JOURNAL=Frontiers in Neurorobotics

VOLUME=Volume 19 - 2025

YEAR=2025

URL=https://www.frontiersin.org/journals/neurorobotics/articles/10.3389/fnbot.2025.1512953

DOI=10.3389/fnbot.2025.1512953

ISSN=1662-5218

ABSTRACT=Aiming at the problems of slow network convergence, poor reward convergence stability, and low path planning efficiency of traditional deep reinforcement learning algorithms, this paper proposes a BiLSTM-D3QN (Bidirectional Long and Short-Term Memory Dueling Double Deep Q-Network) path planning algorithm based on the DDQN (Double Deep Q-Network) decision model.
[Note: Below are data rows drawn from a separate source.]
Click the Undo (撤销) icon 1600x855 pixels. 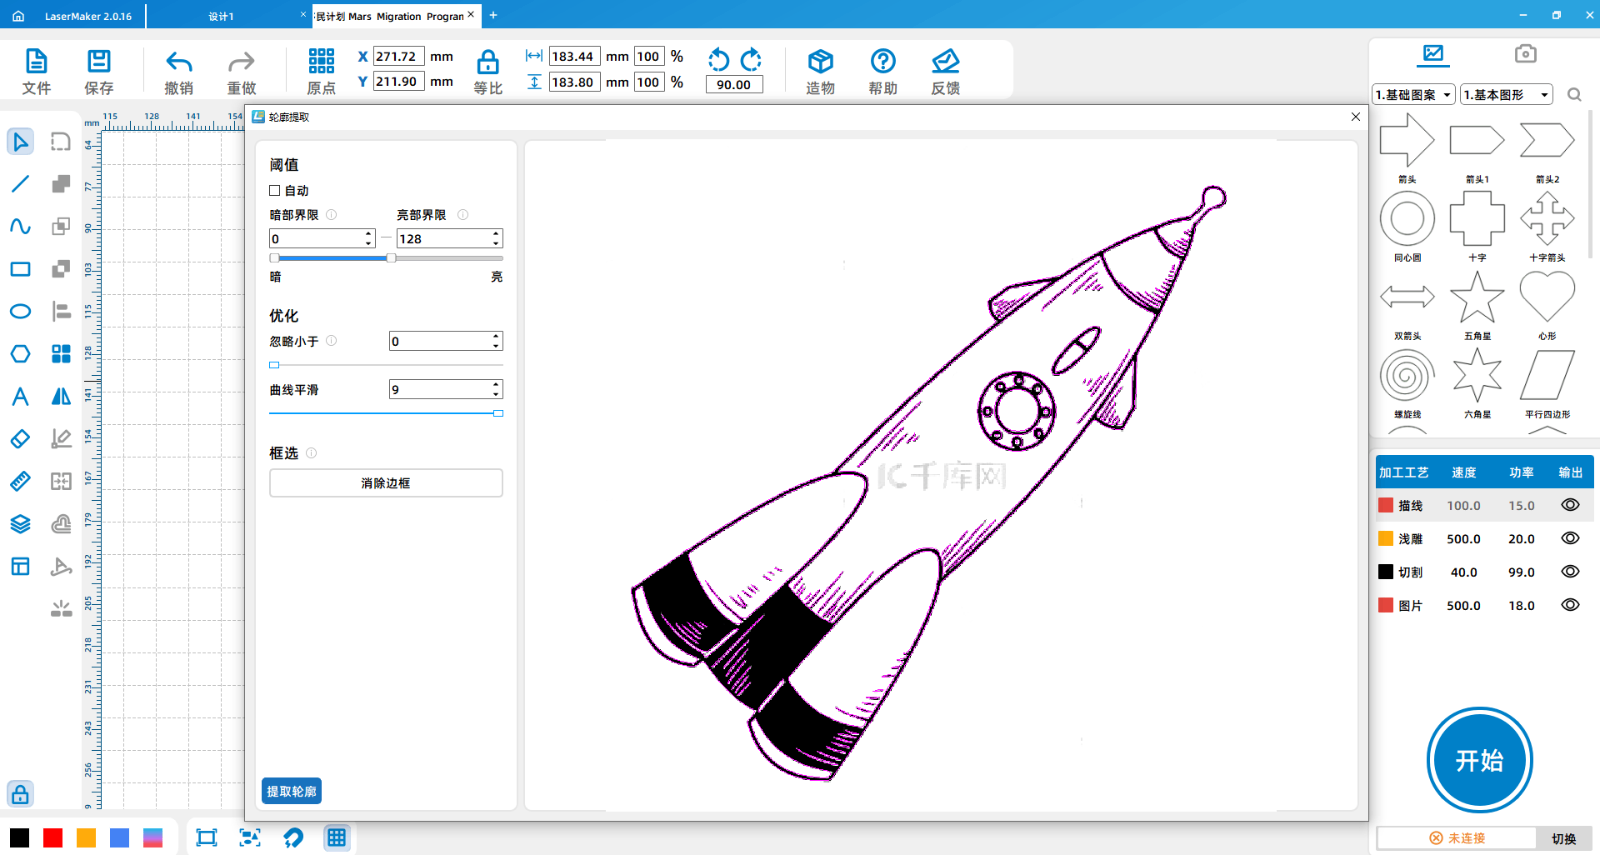pyautogui.click(x=179, y=62)
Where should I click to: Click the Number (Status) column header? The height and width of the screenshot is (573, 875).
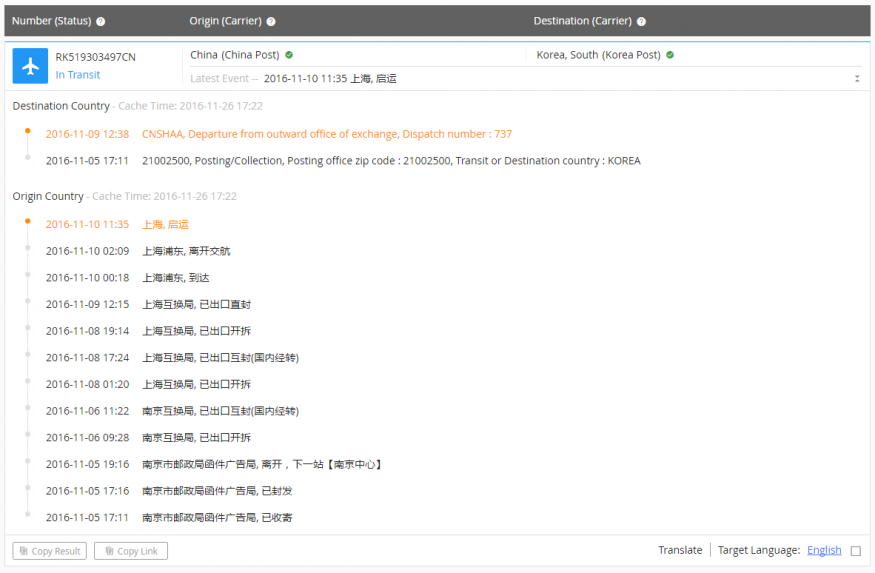click(x=51, y=21)
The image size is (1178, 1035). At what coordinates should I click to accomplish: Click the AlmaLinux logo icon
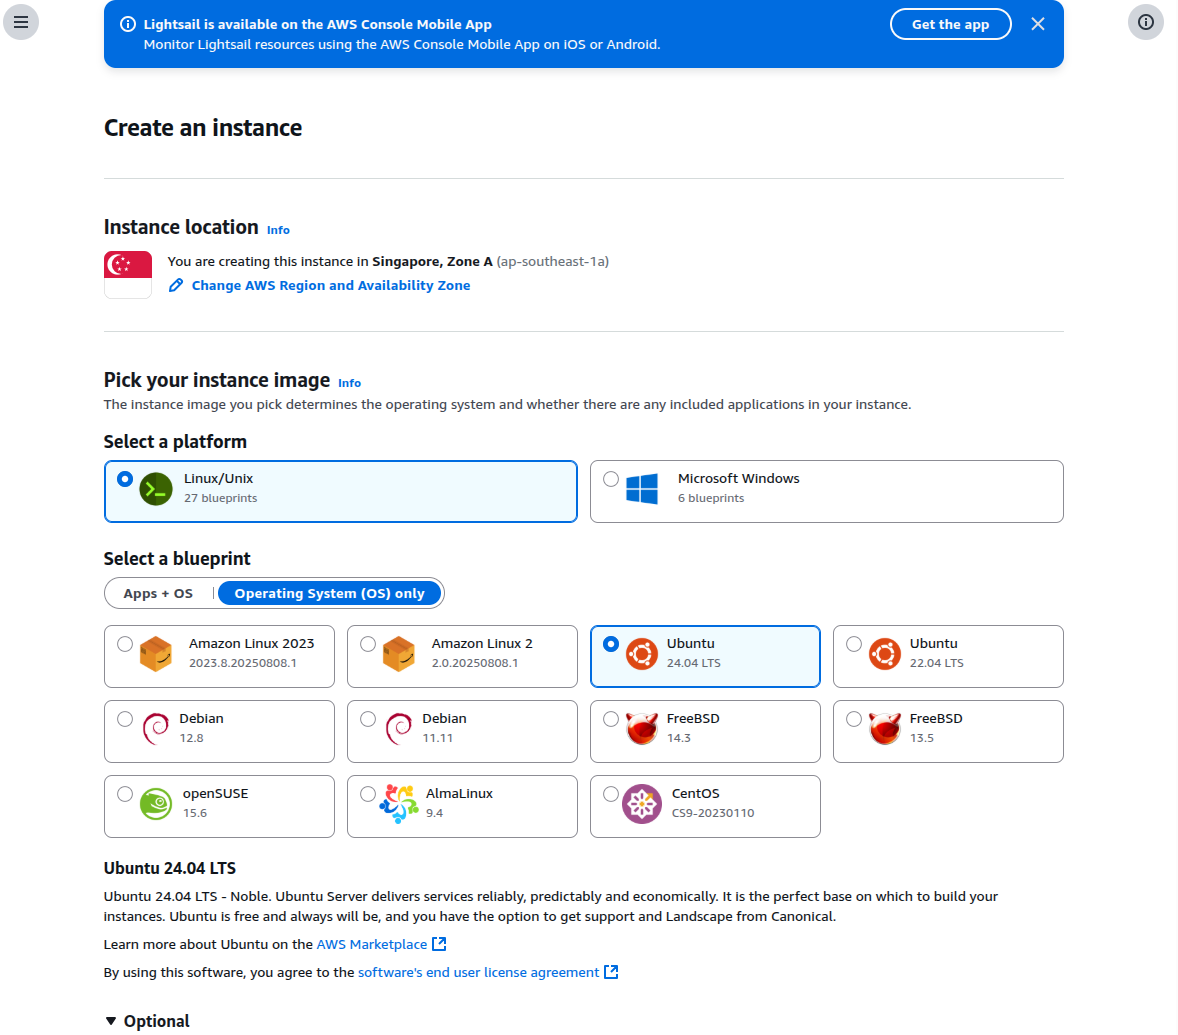(x=399, y=803)
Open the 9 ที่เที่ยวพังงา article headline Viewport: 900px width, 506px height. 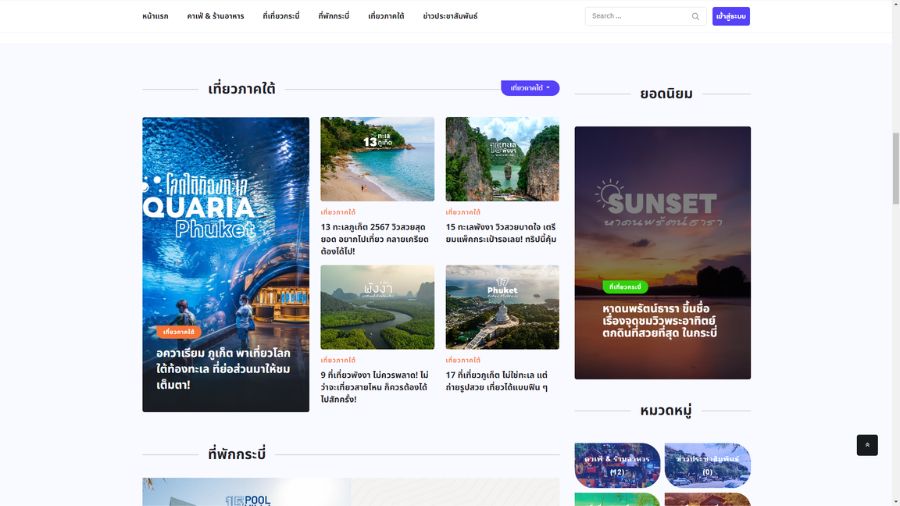click(374, 387)
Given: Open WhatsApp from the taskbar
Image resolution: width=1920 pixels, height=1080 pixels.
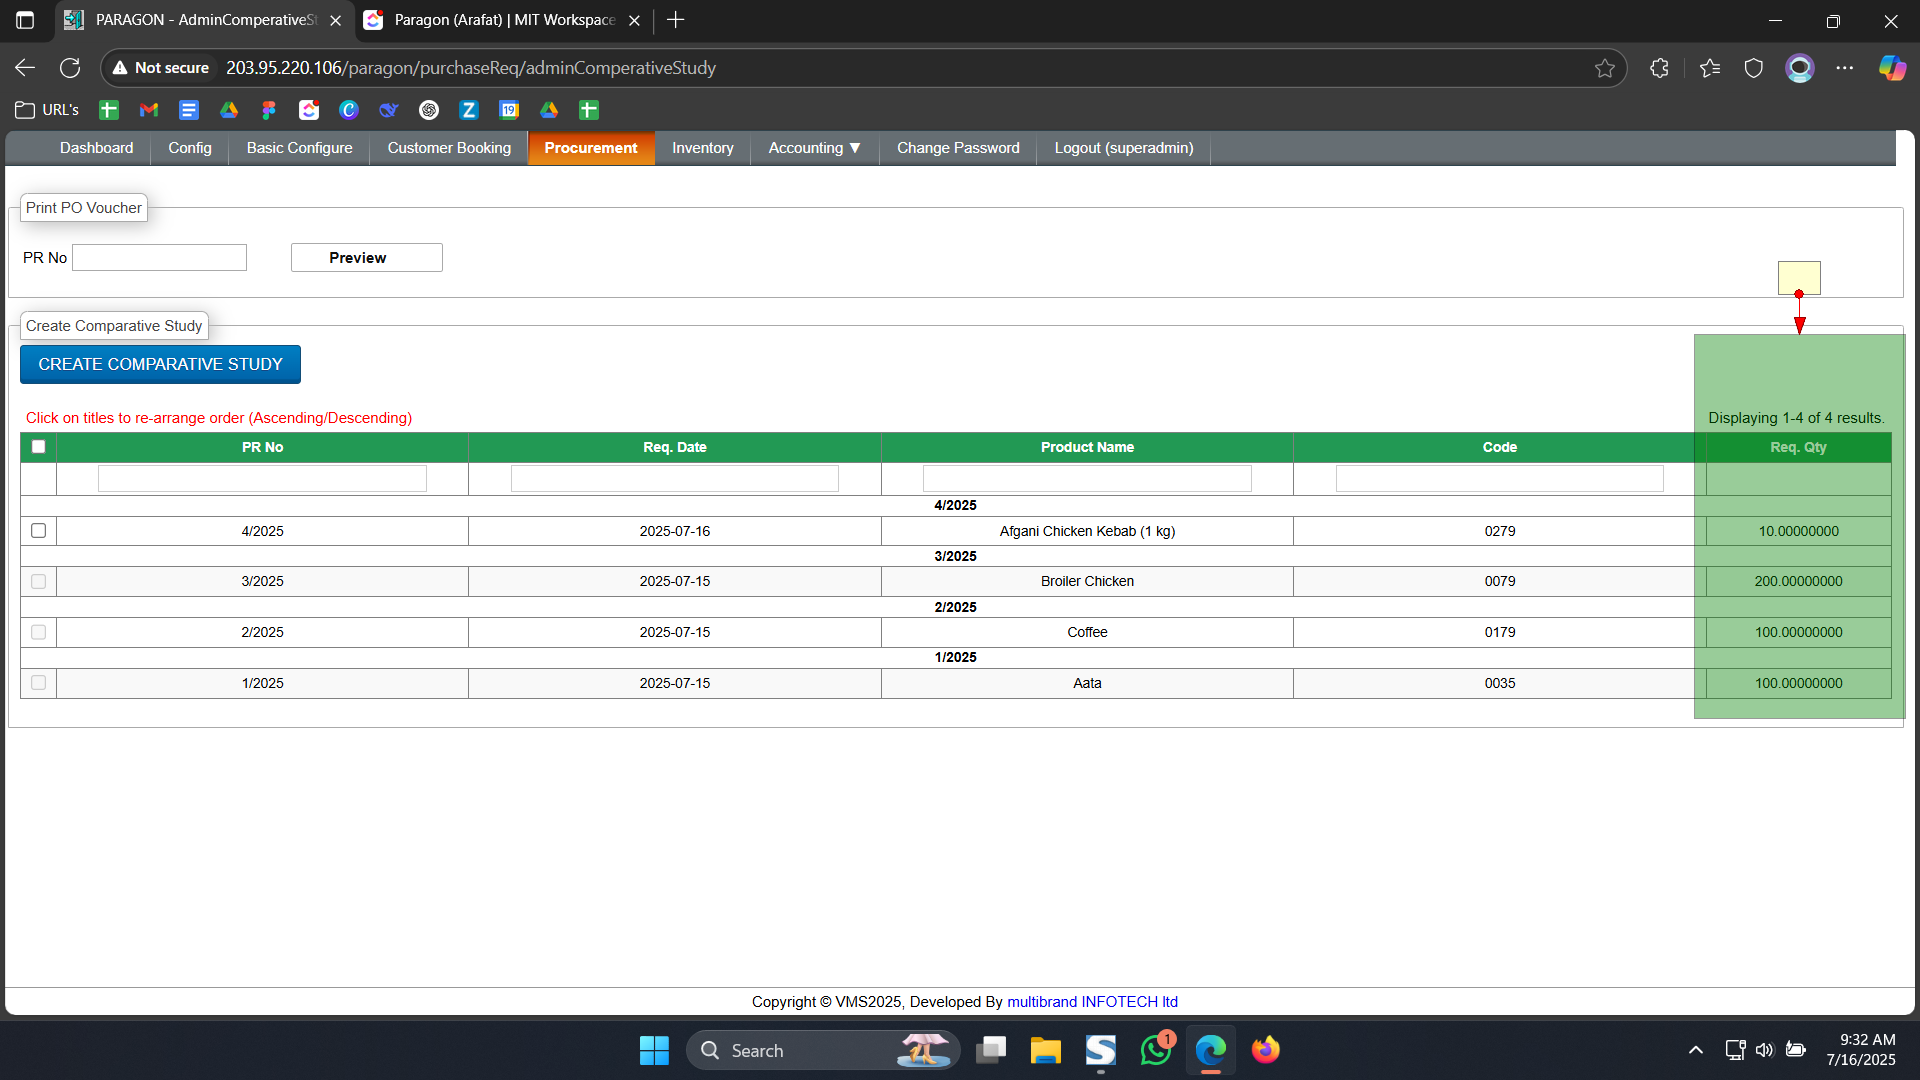Looking at the screenshot, I should pos(1156,1050).
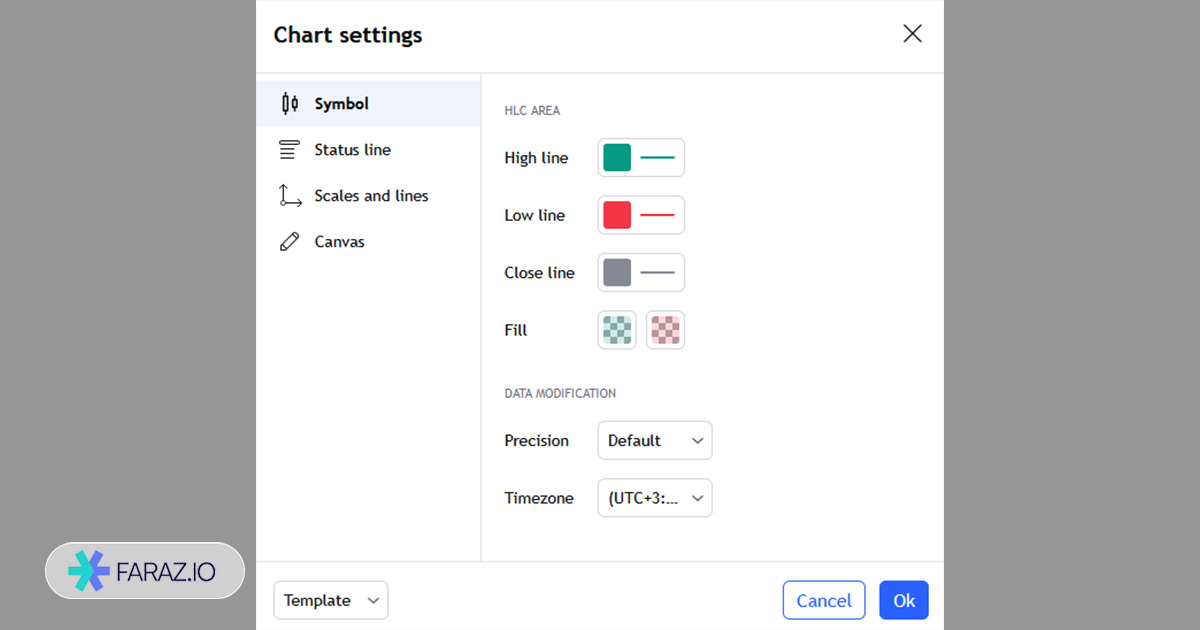Close the Chart settings dialog

(912, 34)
Firstly, a Bidirectional Long Short-Term Memory network (BiLSTM) is introduced to make the network have memory, increase the stability of decision making and make the reward converge more stably; secondly, Dueling Network is introduced to further solve the problem of overestimating the Q-value of the neural network, which makes the network able to be updated quickly; Adaptive reprioritization based on the frequency penalty function is proposed. Experience Playback, which extracts important and fresh data from the experience pool to accelerate the convergence of the neural network; finally, an adaptive action selection mechanism is introduced to further optimize the action exploration. Simulation experiments show that the BiLSTM-D3QN path planning algorithm outperforms the traditional Deep Reinforcement Learning algorithm in terms of network convergence speed, planning efficiency, stability of reward convergence, and success rate in simple environments; in complex environments, the path length of BiLSTM-D3QN is 20 m shorter than that of the improved ERDDQN (Experience Replay Double Deep Q-Network) algorithm, the number of turning points is 7 fewer, the planning time is 0.54 s shorter, and the success rate is 10.4% higher. The superiority of the BiLSTM-D3QN algorithm in terms of network convergence speed and path planning performance is demonstrated.